__Work to be completed__
Reproduce, word for word, everything in the passage on Israel's ultra-Orthodox draft exemption from "Since Israel was" down to "at the Front)".

__Text provided__
Israeli Prime Minister Benjamin Netanyahu’s ruling government coalition is under a new threat of being toppled after the largest opposition party introduced a measure to dissolve the parliament — and key ultra-Orthodox political and spiritual leaders, angered over the prospect of ultra-Orthodox youth being included in the country’s military draft, are supporting the move to force new elections. 

Since Israel was created in 1948, ultra-Orthodox Haredi Jews have been exempted from the military conscription that’s imposed on almost all other men and women. Haredi men typically dedicate their entire lives to religious study in seminaries called Yeshivas. With Israel waging a multi-front war encompassing Gaza, the West Bank, Lebanon, Syria, Yemen and Iran, the exemption has become increasingly unpopular with the other segments of Israeli society that must heed the call.

Protesters of Haredim draft exemptions outside the Israeli Defense Force induction center push mock coffins (Mothers at the Front)

__Supplied information__
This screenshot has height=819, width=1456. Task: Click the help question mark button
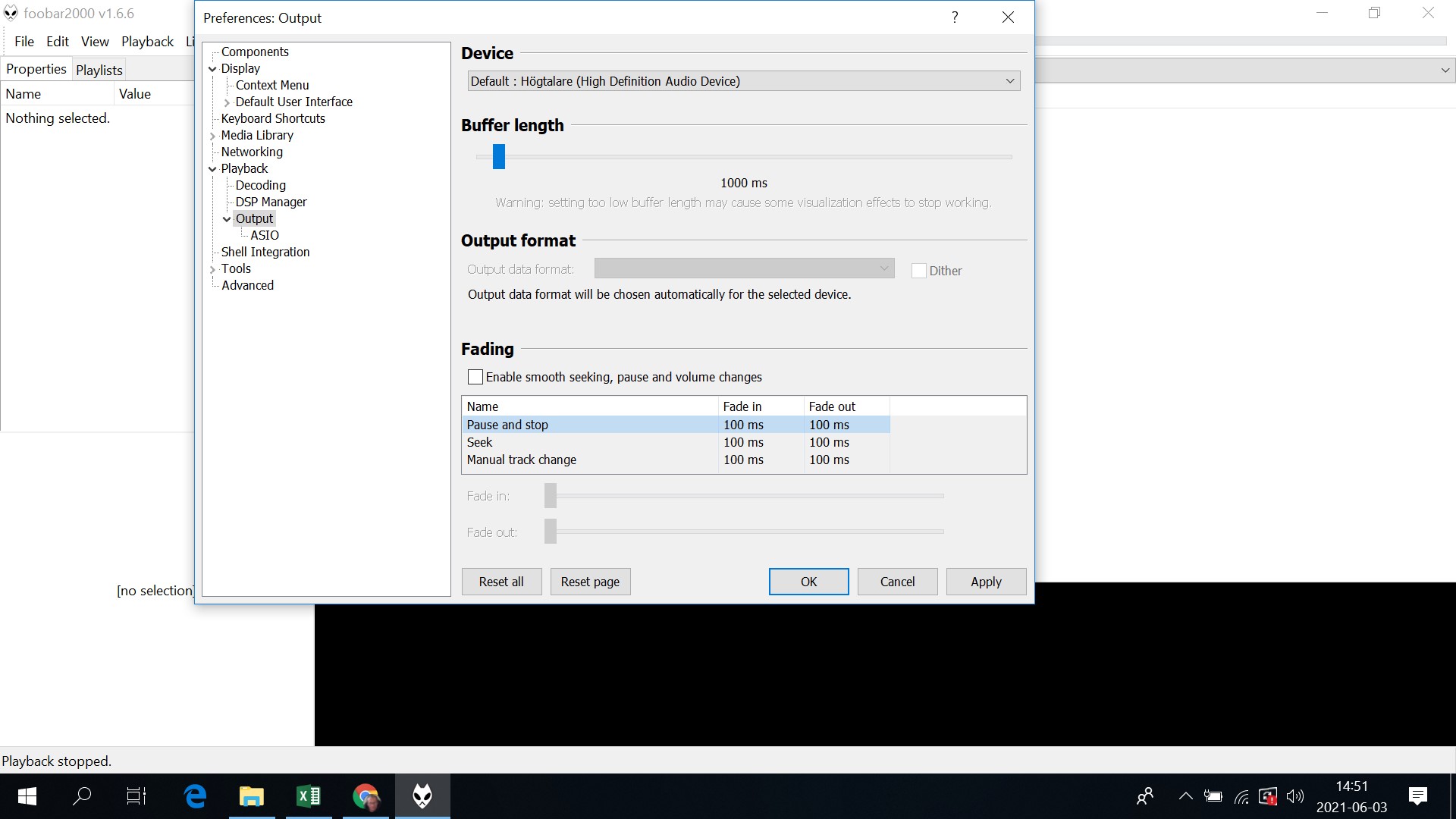point(955,17)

__Task solution__
Since Israel was created in 1948, ultra-Orthodox Haredi Jews have been exempted from the military conscription that’s imposed on almost all other men and women. Haredi men typically dedicate their entire lives to religious study in seminaries called Yeshivas. With Israel waging a multi-front war encompassing Gaza, the West Bank, Lebanon, Syria, Yemen and Iran, the exemption has become increasingly unpopular with the other segments of Israeli society that must heed the call.

Protesters of Haredim draft exemptions outside the Israeli Defense Force induction center push mock coffins (Mothers at the Front)